Five movies in, the franchise has clearly begun to run out of ideas for new antagonists and combat arenas. Hollow Earth, for all its iridescent landscapes, has become less breathtaking the more it’s been seen. One character calls it “a nightmare monster hellscape,” but the animated nature of the place only makes its denizens seem more fake. When Godzilla and Kong tore through Hong Kong in Godzilla vs. Kong, they were somewhat scary, the scale of the buildings emphasizing their gargantuan size. Hollow Earth serves as the setting for the bulk of New Empire, including its climax, but inside it, both monsters appear to be average beasts. No amount of wide-eyed looks on the part of actors too talented for these films—including Rebecca Hall, Brian Tyree Henry, and a lively Dan Stevens as a titan veterinarian—makes what happens exciting.

Still, the film does offer a glimmer of something different from the silliness it’s been peddling.
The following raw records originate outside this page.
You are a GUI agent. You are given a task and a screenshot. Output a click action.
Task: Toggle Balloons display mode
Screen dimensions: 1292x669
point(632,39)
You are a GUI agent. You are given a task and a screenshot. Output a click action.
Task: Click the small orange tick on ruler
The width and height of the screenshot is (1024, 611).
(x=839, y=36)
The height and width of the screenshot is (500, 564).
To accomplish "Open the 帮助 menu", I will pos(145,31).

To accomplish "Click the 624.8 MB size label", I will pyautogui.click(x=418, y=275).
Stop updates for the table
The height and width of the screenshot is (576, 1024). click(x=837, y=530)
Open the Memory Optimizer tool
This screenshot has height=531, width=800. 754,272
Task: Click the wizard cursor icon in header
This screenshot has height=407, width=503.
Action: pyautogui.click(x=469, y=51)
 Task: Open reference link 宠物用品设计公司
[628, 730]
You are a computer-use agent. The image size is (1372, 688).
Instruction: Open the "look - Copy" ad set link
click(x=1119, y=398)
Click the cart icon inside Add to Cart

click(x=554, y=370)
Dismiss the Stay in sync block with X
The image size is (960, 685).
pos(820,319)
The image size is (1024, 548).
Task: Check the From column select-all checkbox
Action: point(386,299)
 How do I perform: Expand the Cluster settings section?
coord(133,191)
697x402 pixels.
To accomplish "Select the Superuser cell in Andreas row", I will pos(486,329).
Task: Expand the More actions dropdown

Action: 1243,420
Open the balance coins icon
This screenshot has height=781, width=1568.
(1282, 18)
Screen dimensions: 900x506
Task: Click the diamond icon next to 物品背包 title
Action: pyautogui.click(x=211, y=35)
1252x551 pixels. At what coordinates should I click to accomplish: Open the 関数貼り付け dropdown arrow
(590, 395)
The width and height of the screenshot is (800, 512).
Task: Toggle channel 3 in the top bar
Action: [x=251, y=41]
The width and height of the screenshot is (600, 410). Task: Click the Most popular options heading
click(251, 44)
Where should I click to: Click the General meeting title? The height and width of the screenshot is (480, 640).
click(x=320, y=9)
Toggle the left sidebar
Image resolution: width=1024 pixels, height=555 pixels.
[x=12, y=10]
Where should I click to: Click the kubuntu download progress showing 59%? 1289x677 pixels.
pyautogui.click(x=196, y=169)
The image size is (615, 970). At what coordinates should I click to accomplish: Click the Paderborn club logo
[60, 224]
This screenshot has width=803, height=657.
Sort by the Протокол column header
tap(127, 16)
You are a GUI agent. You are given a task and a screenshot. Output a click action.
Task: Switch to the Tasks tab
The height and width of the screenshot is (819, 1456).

Its dialogue-free opening sequence features an afternoon in the life of Kong and rather delightfully captures why the character has been a movie star for so long: His personality is as dramatic and compelling as his size. Threatened by a pack of predators, Kong scares them off by ripping one of them apart over his head and seems disgusted when he gets drenched in the corpse’s green blood. He goes for a rinse under a waterfall, then sits in his cave, looking out with a solemn, slightly indignant expression as he tends to a toothache. Later, on Earth’s surface, Godzilla, too, takes a break. After destroying much of Rome, he curls up for a nap in the middle of the Colosseum, ignoring the helicopters spying on his every move. The MonsterVerse has turned them into vessels for delivering head-spinning visual effects and ear-splitting sound, but New Empire suggests these two do have rich interior lives—we just don’t really get to see them. In 2014, the humans insisted on having titans fight. Perhaps it’s time to let them rest.